Kutipan Dokumen
>>>

Mereka yang paling lemah dan paling malang, yang tidak mampu membantu diri
sendiri, dipilih untuk diutamakan.[17]
3.
Prinsip
Solidaritas
“Solidaritas
bukan perasaan belas kasihan yang tidak jelas atau kesedihan yang dangkal
terhadap kemalangan begitu banyak orang…. Sebaliknya, solidaritas adalah
ketetapan hati yang mantap dan tekun untuk meng-komitment-kan diri pada
kesejahteraan umum, yaitu pada kebaikan semua orang dan setiap individu….”[18]
Solidaritas
merupakan komitmen untuk memperjuangkan kebaikan sesama, solidaritas tidak sama
dengan simpatik apalagi rasa kasihan ketika mendengar kemalangan orang lain.
Saling tergantung antara sesama manusia akan dimaknai lebih dalam, saling
ketergantungan ini akan dilihat sebagai suatu sikap sosial dan moral, yang pada
gilirannya akan dilihat sebagai suatu sikap “Setia Kawan”.
Komitmen
harus diwujudkan dalam bentuk aksi bukan hanya sekedar komat kamit. Dengan
Solidaritas secara konkret membangun kondisi yang memungkinkan setiap warga
masyarakat berkembang dan memenuhi kebutuhannya termasuk kebutuhan
spiritualnya.

<<<

Daftar Tugas
**1.** Apakah tiap pernyataan berikut sesuai dengan kutipan tentang prinsip solidaritas? (a) Solidaritas sama dengan rasa simpati. (b) Komitmen harus diwujudkan dalam bentuk tindakan. (c) Kebutuhan yang disebut mencakup kebutuhan spiritual. Jawab ya atau tidak untuk masing-masing, lalu kutip kata-kata penentunya dari kutipan itu tanpa diubah.
**2.** Sunting bagian kutipan tentang prinsip solidaritas yang dibuka dengan kata-kata "Mereka yang paling" dan ditutup dengan "kemalangan orang lain.". Tulis ulang bagian itu dengan mengganti "memperjuangkan" menjadi "membela".

Cuplikan Data

>>>

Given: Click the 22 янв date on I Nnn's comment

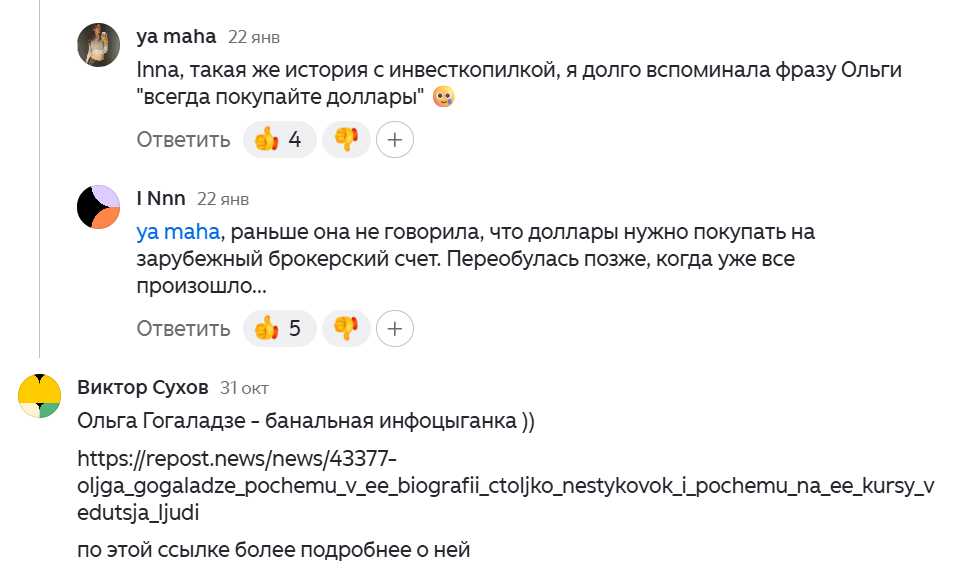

<<<

Jawaban Tertulis
**1.**
(a) Tidak: "solidaritas tidak sama dengan simpatik apalagi rasa kasihan ketika mendengar kemalangan orang lain"
(b) Ya: "harus diwujudkan dalam bentuk aksi bukan hanya sekedar komat kamit"
(c) Ya: "termasuk kebutuhan spiritualnya"

**2.**
Mereka yang paling lemah dan paling malang, yang tidak mampu membantu diri
sendiri, dipilih untuk diutamakan.[17]
3.
Prinsip
Solidaritas
“Solidaritas
bukan perasaan belas kasihan yang tidak jelas atau kesedihan yang dangkal
terhadap kemalangan begitu banyak orang…. Sebaliknya, solidaritas adalah
ketetapan hati yang mantap dan tekun untuk meng-komitment-kan diri pada
kesejahteraan umum, yaitu pada kebaikan semua orang dan setiap individu….”[18]
Solidaritas
merupakan komitmen untuk membela kebaikan sesama, solidaritas tidak sama
dengan simpatik apalagi rasa kasihan ketika mendengar kemalangan orang lain.